The effect of the ratio of sodium methylmercaptide and p-chlorobenzaldehyde on the intermediate:
The ratio of sodium methyl mercaptide and p-chlorobenzaldehyde as the main reaction raw materials in this experiment has an extremely important impact on the reaction. 20% sodium methyl mercaptide aqueous solution is used in this raw material because this raw material is relatively cheap. , the filtration method is used to promote the reaction. It can be seen from Table 2 that when the material ratio of sodium methylmercaptide to p-chlorobenzaldehyde is 1. 15:1 is the most economical and has a higher conversion rate.
References
[1]Wu Duokun, Zhang Guoqiang, Qin Shanbao. New synthesis process of p-methylsulfonylbenzaldehyde[J]. Shandong Chemical Industry, 2016, 45(21):1-2.

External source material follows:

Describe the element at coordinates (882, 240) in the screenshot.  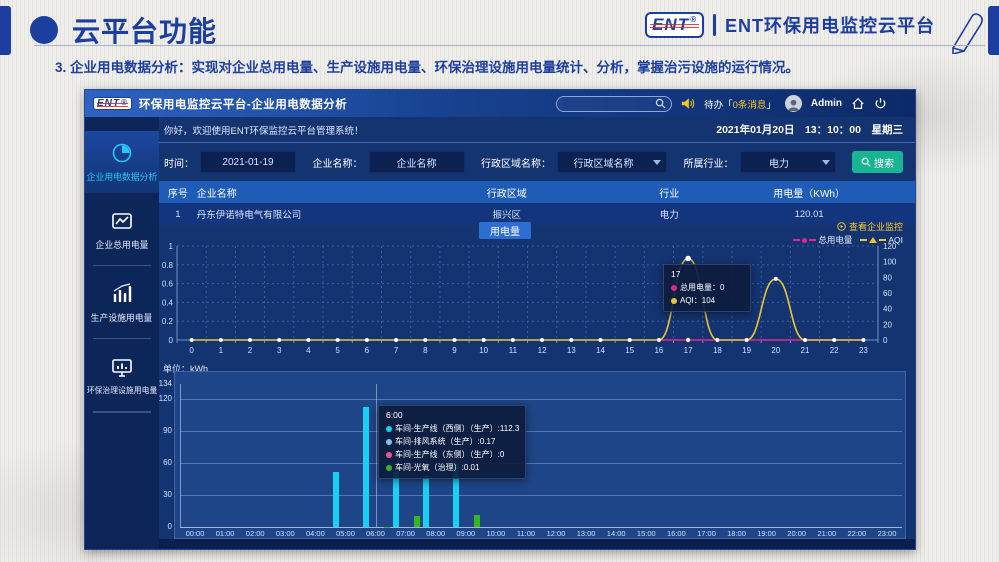
I see `legend-aqi: AQI` at that location.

[2] Editorial Department of Encyclopedia of China’s Technological Achievements, Encyclopedia of China’s Technological Achievements (Industrial Issue No. 13), Issue 18, Total Issue 98, Science and Technology Literature Press, January 1993, 1st Edition, Page 248
[3] Wang Feiwu, Hu Zhongkan. Illustration of the synthesis route of p-methyl sulfone benzaldehyde [J]. Modern Applied Pharmacy, 1991(05):18.